Stored dataset items:
____
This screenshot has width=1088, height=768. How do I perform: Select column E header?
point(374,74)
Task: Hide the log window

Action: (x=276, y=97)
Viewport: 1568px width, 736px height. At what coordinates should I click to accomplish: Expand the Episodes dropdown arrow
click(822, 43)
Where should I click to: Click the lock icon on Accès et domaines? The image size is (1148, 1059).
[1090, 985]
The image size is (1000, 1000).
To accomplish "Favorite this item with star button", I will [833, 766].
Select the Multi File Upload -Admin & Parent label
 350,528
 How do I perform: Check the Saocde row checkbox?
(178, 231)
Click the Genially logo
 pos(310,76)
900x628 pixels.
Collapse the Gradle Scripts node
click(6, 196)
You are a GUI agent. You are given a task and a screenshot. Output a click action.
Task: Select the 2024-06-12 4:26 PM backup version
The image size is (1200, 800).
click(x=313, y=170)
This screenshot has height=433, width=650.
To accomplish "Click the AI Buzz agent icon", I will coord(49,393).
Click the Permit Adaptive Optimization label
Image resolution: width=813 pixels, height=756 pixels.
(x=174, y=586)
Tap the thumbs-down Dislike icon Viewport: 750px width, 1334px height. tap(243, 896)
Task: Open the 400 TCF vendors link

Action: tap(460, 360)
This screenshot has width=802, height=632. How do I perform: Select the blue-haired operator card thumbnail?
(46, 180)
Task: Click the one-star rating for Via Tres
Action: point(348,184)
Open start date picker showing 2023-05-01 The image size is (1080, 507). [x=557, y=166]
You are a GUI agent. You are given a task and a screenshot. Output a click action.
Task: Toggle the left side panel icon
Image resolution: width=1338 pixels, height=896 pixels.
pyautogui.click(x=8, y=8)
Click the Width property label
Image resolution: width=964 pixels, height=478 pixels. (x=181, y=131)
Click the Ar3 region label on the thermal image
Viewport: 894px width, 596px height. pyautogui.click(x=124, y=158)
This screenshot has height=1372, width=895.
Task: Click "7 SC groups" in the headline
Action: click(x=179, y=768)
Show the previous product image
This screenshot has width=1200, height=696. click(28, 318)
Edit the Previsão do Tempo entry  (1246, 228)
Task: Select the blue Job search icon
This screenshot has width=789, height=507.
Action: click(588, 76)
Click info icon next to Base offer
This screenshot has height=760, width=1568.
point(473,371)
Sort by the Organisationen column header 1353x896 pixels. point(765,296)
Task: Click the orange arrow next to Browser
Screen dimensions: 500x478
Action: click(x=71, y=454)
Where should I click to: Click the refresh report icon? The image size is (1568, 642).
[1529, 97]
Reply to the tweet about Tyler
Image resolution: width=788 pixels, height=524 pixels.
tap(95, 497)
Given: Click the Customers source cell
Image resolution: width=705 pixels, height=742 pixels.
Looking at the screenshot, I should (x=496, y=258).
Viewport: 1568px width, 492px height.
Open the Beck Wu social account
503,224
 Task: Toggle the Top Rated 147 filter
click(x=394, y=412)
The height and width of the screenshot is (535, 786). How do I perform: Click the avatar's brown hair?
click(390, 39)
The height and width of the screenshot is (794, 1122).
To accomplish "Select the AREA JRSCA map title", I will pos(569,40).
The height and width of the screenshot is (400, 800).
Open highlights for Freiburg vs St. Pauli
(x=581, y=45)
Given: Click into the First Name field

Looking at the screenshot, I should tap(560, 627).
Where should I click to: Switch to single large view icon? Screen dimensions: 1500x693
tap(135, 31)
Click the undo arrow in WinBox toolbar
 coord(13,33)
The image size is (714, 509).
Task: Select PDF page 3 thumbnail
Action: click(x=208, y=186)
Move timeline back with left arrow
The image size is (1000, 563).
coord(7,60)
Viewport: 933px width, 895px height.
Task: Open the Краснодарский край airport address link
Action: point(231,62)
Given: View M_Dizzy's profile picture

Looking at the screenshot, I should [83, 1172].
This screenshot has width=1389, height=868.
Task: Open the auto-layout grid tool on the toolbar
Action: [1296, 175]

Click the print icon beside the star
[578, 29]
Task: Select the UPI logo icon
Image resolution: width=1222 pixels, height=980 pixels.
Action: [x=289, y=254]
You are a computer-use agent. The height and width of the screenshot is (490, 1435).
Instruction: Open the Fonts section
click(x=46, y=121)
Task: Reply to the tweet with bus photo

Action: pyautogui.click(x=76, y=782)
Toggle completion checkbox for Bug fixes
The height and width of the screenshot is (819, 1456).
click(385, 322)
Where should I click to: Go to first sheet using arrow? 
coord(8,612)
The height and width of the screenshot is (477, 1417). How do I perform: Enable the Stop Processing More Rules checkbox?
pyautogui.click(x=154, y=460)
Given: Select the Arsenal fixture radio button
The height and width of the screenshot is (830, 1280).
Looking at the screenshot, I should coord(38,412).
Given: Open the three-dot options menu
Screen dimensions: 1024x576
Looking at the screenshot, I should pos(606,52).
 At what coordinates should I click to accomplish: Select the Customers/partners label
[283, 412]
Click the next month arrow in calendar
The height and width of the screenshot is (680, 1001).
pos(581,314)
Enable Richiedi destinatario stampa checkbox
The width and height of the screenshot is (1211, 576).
____
WHAT IS BEING ASKED = Each record needs to be duplicated exactly.

EXERCISE RESPONSE =
This screenshot has width=1088, height=768. How do I perform: Select column E header?
point(374,74)
Task: Hide the log window

Action: (x=276, y=97)
Viewport: 1568px width, 736px height. At what coordinates should I click to accomplish: Expand the Episodes dropdown arrow
click(822, 43)
Where should I click to: Click the lock icon on Accès et domaines? The image size is (1148, 1059).
[1090, 985]
The image size is (1000, 1000).
To accomplish "Favorite this item with star button", I will [833, 766].
Select the Multi File Upload -Admin & Parent label
 350,528
 How do I perform: Check the Saocde row checkbox?
(178, 231)
Click the Genially logo
 pos(310,76)
900x628 pixels.
Collapse the Gradle Scripts node
click(6, 196)
You are a GUI agent. You are given a task and a screenshot. Output a click action.
Task: Select the 2024-06-12 4:26 PM backup version
The image size is (1200, 800).
click(x=313, y=170)
This screenshot has height=433, width=650.
To accomplish "Click the AI Buzz agent icon", I will coord(49,393).
Click the Permit Adaptive Optimization label
Image resolution: width=813 pixels, height=756 pixels.
(x=174, y=586)
Tap the thumbs-down Dislike icon Viewport: 750px width, 1334px height. tap(243, 896)
Task: Open the 400 TCF vendors link

Action: tap(460, 360)
This screenshot has width=802, height=632. How do I perform: Select the blue-haired operator card thumbnail?
(46, 180)
Task: Click the one-star rating for Via Tres
Action: point(348,184)
Open start date picker showing 2023-05-01 The image size is (1080, 507). [x=557, y=166]
You are a GUI agent. You are given a task and a screenshot. Output a click action.
Task: Toggle the left side panel icon
Image resolution: width=1338 pixels, height=896 pixels.
pyautogui.click(x=8, y=8)
Click the Width property label
Image resolution: width=964 pixels, height=478 pixels. (x=181, y=131)
Click the Ar3 region label on the thermal image
Viewport: 894px width, 596px height. pyautogui.click(x=124, y=158)
This screenshot has height=1372, width=895.
Task: Click "7 SC groups" in the headline
Action: click(x=179, y=768)
Show the previous product image
This screenshot has width=1200, height=696. click(28, 318)
Edit the Previsão do Tempo entry  (1246, 228)
Task: Select the blue Job search icon
This screenshot has width=789, height=507.
Action: click(588, 76)
Click info icon next to Base offer
This screenshot has height=760, width=1568.
point(473,371)
Sort by the Organisationen column header 1353x896 pixels. point(765,296)
Task: Click the orange arrow next to Browser
Screen dimensions: 500x478
Action: click(x=71, y=454)
Where should I click to: Click the refresh report icon? The image size is (1568, 642).
[1529, 97]
Reply to the tweet about Tyler
Image resolution: width=788 pixels, height=524 pixels.
tap(95, 497)
Given: Click the Customers source cell
Image resolution: width=705 pixels, height=742 pixels.
Looking at the screenshot, I should (x=496, y=258).
Viewport: 1568px width, 492px height.
Open the Beck Wu social account
503,224
 Task: Toggle the Top Rated 147 filter
click(x=394, y=412)
The height and width of the screenshot is (535, 786). How do I perform: Click the avatar's brown hair?
click(390, 39)
The height and width of the screenshot is (794, 1122).
To accomplish "Select the AREA JRSCA map title", I will pos(569,40).
The height and width of the screenshot is (400, 800).
Open highlights for Freiburg vs St. Pauli
(x=581, y=45)
Given: Click into the First Name field

Looking at the screenshot, I should tap(560, 627).
Where should I click to: Switch to single large view icon? Screen dimensions: 1500x693
tap(135, 31)
Click the undo arrow in WinBox toolbar
 coord(13,33)
The image size is (714, 509).
Task: Select PDF page 3 thumbnail
Action: click(x=208, y=186)
Move timeline back with left arrow
The image size is (1000, 563).
coord(7,60)
Viewport: 933px width, 895px height.
Task: Open the Краснодарский край airport address link
Action: point(231,62)
Given: View M_Dizzy's profile picture

Looking at the screenshot, I should [83, 1172].
This screenshot has width=1389, height=868.
Task: Open the auto-layout grid tool on the toolbar
Action: [1296, 175]

Click the print icon beside the star
[578, 29]
Task: Select the UPI logo icon
Image resolution: width=1222 pixels, height=980 pixels.
Action: [x=289, y=254]
You are a computer-use agent. The height and width of the screenshot is (490, 1435).
Instruction: Open the Fonts section
click(x=46, y=121)
Task: Reply to the tweet with bus photo

Action: pyautogui.click(x=76, y=782)
Toggle completion checkbox for Bug fixes
The height and width of the screenshot is (819, 1456).
click(385, 322)
Where should I click to: Go to first sheet using arrow? 
coord(8,612)
The height and width of the screenshot is (477, 1417). How do I perform: Enable the Stop Processing More Rules checkbox?
pyautogui.click(x=154, y=460)
Given: Select the Arsenal fixture radio button
The height and width of the screenshot is (830, 1280).
Looking at the screenshot, I should coord(38,412).
Given: Open the three-dot options menu
Screen dimensions: 1024x576
Looking at the screenshot, I should pos(606,52).
 At what coordinates should I click to accomplish: Select the Customers/partners label
[283, 412]
Click the next month arrow in calendar
The height and width of the screenshot is (680, 1001).
pos(581,314)
Enable Richiedi destinatario stampa checkbox
The width and height of the screenshot is (1211, 576).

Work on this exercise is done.